Look below for the lines from the one with "Read more (146, 1371)" to the one with "Spanish 2 (144, 395)", and copy exactly those lines, both ends included.

DATA FOR ANALYSIS >>
- Opening Delimiter -
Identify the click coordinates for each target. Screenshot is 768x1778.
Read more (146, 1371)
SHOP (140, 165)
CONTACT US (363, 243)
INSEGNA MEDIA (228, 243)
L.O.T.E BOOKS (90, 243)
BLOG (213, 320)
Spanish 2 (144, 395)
- Closing Delimiter -
- Opening Delimiter -
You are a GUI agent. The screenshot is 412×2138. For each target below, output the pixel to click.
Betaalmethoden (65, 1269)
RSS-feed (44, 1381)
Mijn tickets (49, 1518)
- Closing Delimiter -
RESPONSE TO THE TASK >>
Read more (146, 1371)
SHOP (140, 165)
CONTACT US (363, 243)
INSEGNA MEDIA (228, 243)
L.O.T.E BOOKS (90, 243)
BLOG (213, 320)
Spanish 2 (144, 395)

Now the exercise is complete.